Foi Olavo, por exemplo, um dos responsáveis por popularizar o boato da Ursal, que, nas palavras dele, trata-se de um “órgão do Foro de São Paulo”. Só isso já seria motivo para chacota, mas há muito mais.
O guru do Bolsonarismo tem grande aversão à ciência moderna. Para ele, “a cultura científica moderna é baseada em falsificações históricas e científicas absolutamente monstruosas” e o “evolucionismo foi pai do comunismo e do nazismo”.
Olavo acredita que Albert Einstein foi um farsante que inventou a teoria da relatividade só pra não admitir que a Terra é imóvel e “não gira em torno do sol”. Isaac Newton? Seria portador de uma “uma burrice formidável”. Galileu? Não passou de um charlatão protegido pelo Papa.
Ele também afirma com muita convicção que cigarro não faz mal à saúde e que combustíveis fósseis não existem. Todas essas constatações científicas seriam obra dos globalistas para impor sua agenda ao mundo. Para Olavo, a Globo é a grande responsável pela disseminação do marxismo cultural no país.
Ficou famoso o vídeo em que ele reproduz um dos boatos mais esdrúxulos já fabricados na internet.
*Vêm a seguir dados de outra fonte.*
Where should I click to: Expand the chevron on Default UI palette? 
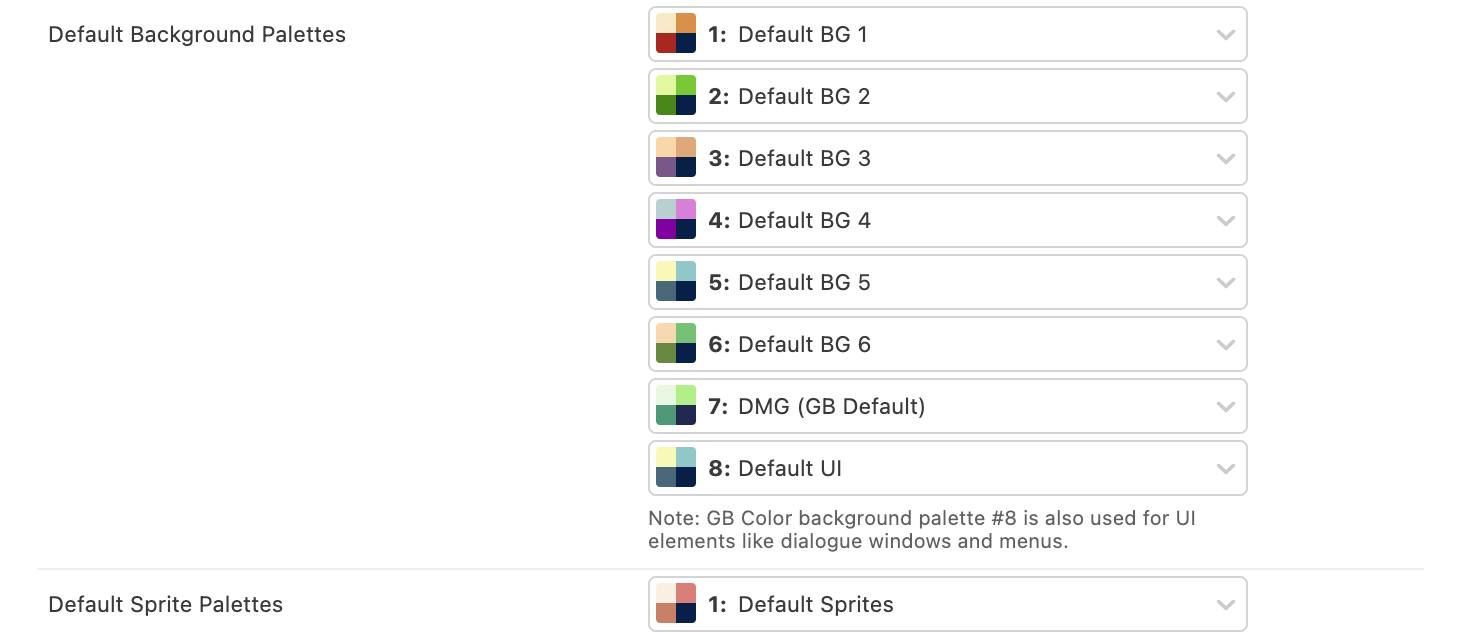1225,469
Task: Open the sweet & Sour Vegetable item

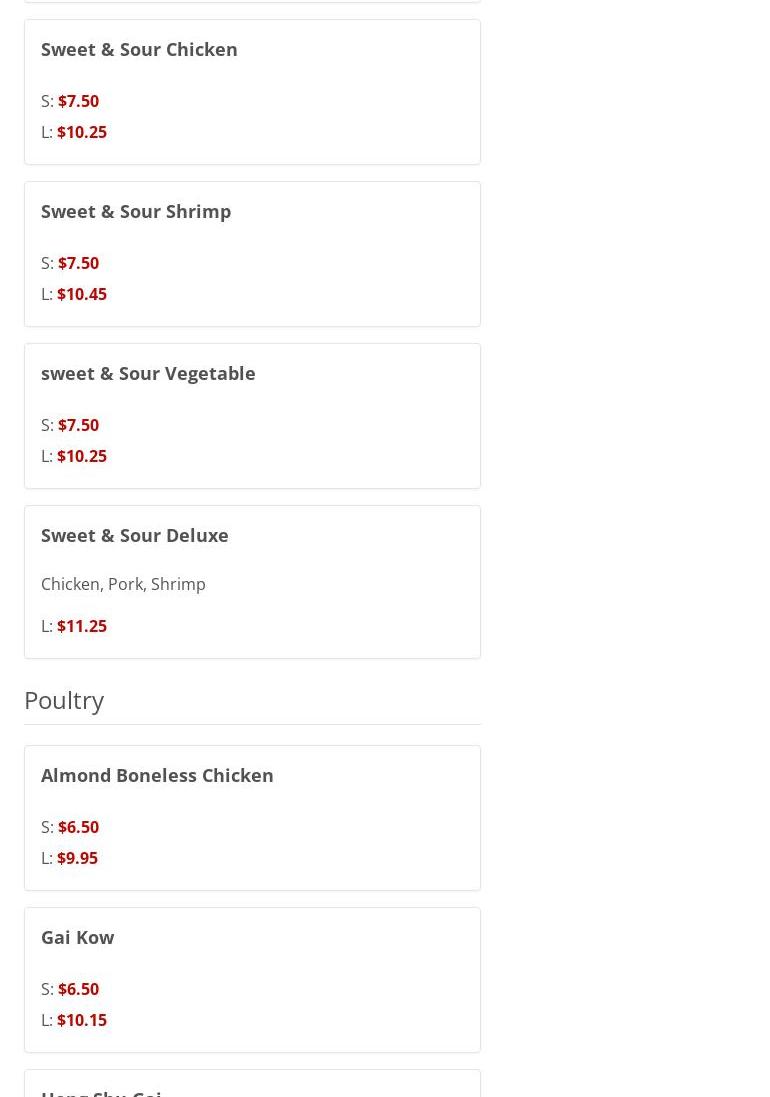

A Pepsi, segundo ele, adoçava seus refrigerantes com células de fetos humanos abortados. “Quem bebe Pepsi é um abortista terceirizado”, afirmou o farol intelectual do bolsonarismo.
Nando Moura
Metaleiro, católico e conservador, Nando é o youtuber mais popular da lista de recomendações de Bolsonaro e conta com quase 3 milhões de seguidores no YouTube. Costuma arranjar tretas com outras estrelas das redes sociais e falar muitos palavrões, mimetizando o seu guru Olavo de Carvalho.
Para Nando Moura, o “conservadorismo não é uma ideologia”, o nazismo foi um sistema de governo de esquerda e o aquecimento global é uma farsa. Ele já entrevistou duas vezes Jair Bolsonaro para seu canal. Entrevistou também o professor de geografia Ricardo Felício, um negacionista do aquecimento global, que se candidatou (e perdeu) a uma vaga na Câmara pelo partido de Bolsonaro.
Quando Dilma sofreu impeachment, Nando publicou um vídeo intitulado “A PUTA VERMELHA CAIU!!! #TCHAUQUERIDA”, em que aparece assistindo à votação e xingando esquerdistas. “Colocaram essa puta lá, agora ela está saindo, seus filhos da puta. Chora, seus filhos da puta”, esperneou Nando Moura.
Bom, são esses os veículos de informação que o nosso presidente eleito recomenda confiáveis. Desejo boa sorte a todos nós a partir de 2019. Mamadeira de piroca vai ser fichinha perto do que está por vir.